An Interview with Yotam Ottolenghi
Is there any cookbook more popular right now than Sami Tamini and Yotam Ottolenghi’s Jerusalem? With their previous book Plenty also remaining in the spotlight, the folks at 10 Speed Press have rereleased a US edition of Ottolenghi: The Cookbook, the very first Ottolenghi cookbook which was previously only available in its original UK edition.
Read on for our interview with Yotam Ottolenghi on this first cookbook, his latest favorite ingredients, and what he’s cooking in his kitchen right now!
Are you experiencing Ottolenghi-mania amongst your circle of friends who cook? I haven’t gone to a potluck or dinner party in the last several months where there wan’t at least one dish from Jerusalem and Plenty, the two Ottolenghi cookbook’s available in the US at the time. I would complain but the truth is, everything I tried has been delicious. The flavors are fresh and new, and it’s really wonderful to see so many people excited about cooking and discovering new ingredients.
Now that Ottolenghi: The Cookbook is availble here in the States, it’s a perfect time to check in again with Yotam Ottolenghi on the past, present, and future of all things Ottolenghi!
→ Find it at your independent bookstore, local library, or on Amazon: Ottolenghi: The Cookbook by Yotam Ottolenghi and Sami Tamimi
What was it like to revisit Ottolenghi: The Cookbook after five years and two subsequent cookbooks?
Lovely, actually! Unlike novelists, who tend to write books, set them free and then not return for years to come, I never really ‘let my books go’. It hasn’t been so much a revisiting, therefore, as a continued engagement. We constantly use the recipes for our menus at Ottolenghi.
Though first published over five years ago, so much that is at the heart of Sami and my vision, philosophy and pantry remains the same. New ingredients and techniques have appeared and the design of the books has evolved but many of the fundamentals – the cooking methods, our favourite products, the Ottolenghi team – have remained the same. It feels good to see that we haven’t swayed in this regard.

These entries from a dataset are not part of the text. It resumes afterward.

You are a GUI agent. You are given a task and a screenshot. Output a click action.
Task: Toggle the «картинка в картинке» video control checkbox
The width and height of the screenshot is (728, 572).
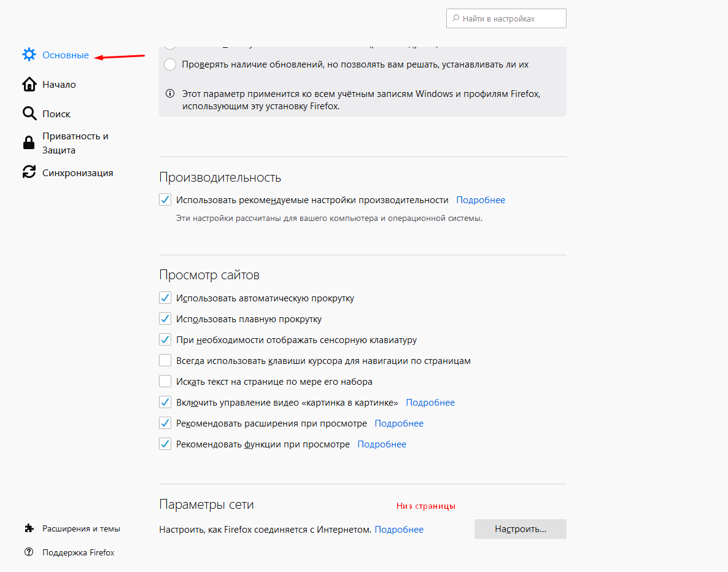coord(165,403)
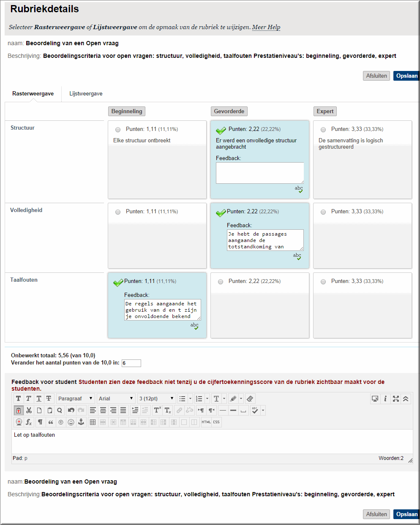420x525 pixels.
Task: Click the top Opslaan button
Action: click(406, 76)
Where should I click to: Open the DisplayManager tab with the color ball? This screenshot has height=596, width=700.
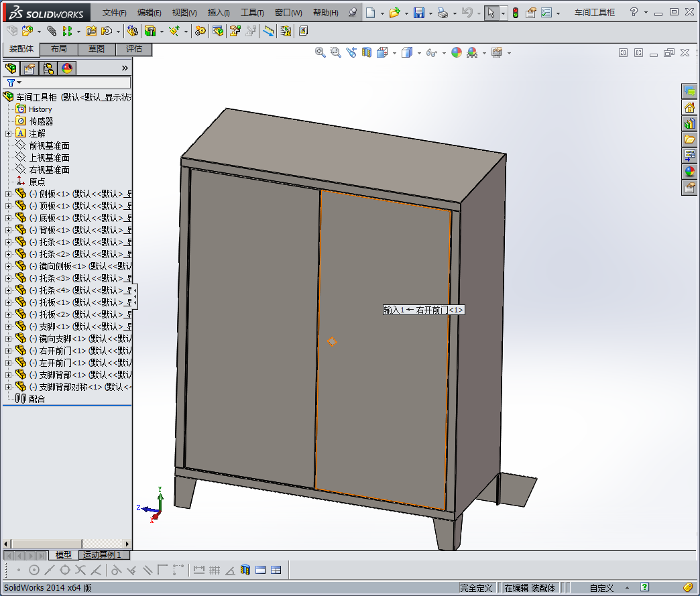coord(67,68)
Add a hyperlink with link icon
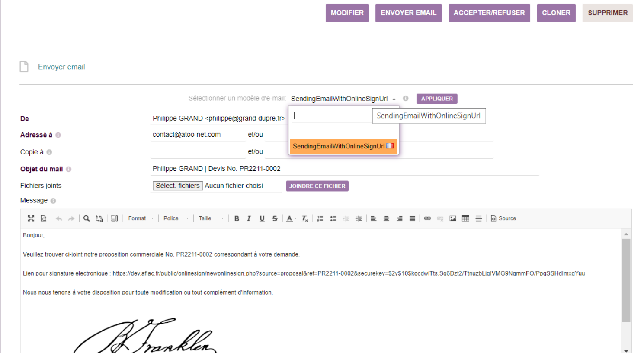The image size is (644, 353). 427,218
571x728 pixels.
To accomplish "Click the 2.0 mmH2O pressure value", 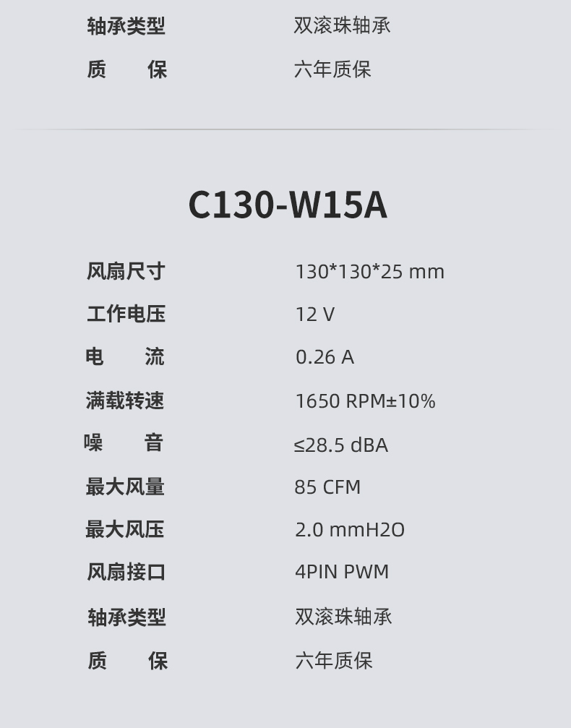I will click(350, 530).
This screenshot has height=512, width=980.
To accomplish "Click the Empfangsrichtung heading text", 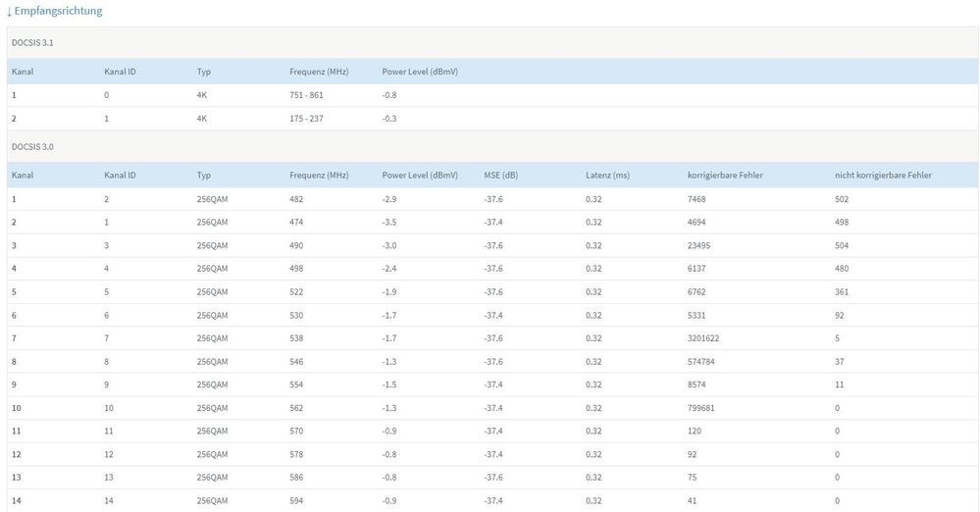I will [58, 11].
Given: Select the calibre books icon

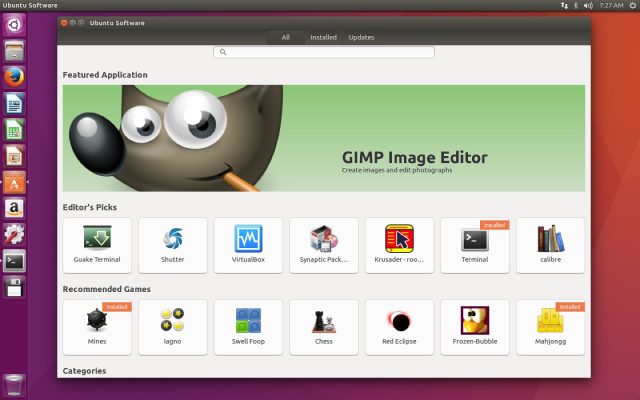Looking at the screenshot, I should coord(550,239).
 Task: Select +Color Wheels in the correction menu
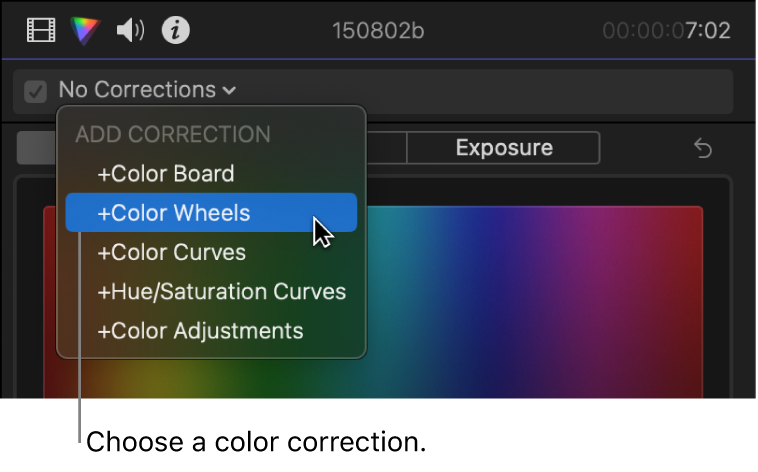[x=173, y=212]
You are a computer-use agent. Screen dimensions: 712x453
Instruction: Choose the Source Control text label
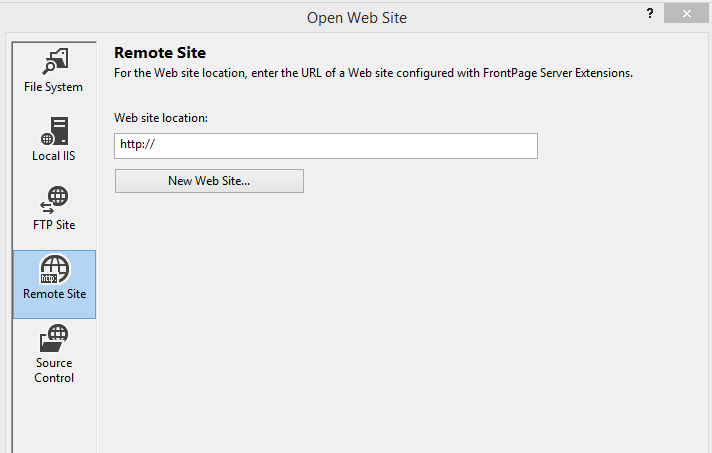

How would you distinguish it from Plenty and Jerusalem?
The recipes in Plenty are exclusively vegetarian and there are no puddings [desserts] so it’s different in that way. Speaking in generalisations, people are inclined to cook one or two single dishes from Plenty, unlike Ottolenghi: The Cookbook, where entire menus are often put together for lunch spreads or dinner parties. Although all our books come from the same place, as it were, Jerusalem more obviously has its roots in the food and place Sami and I grew up in. Ottolenghi The Cookbook is really a reflection of our shops: salad spreads, roasted veg, cold meats, small cakes, large cakes, breads — it’s all there.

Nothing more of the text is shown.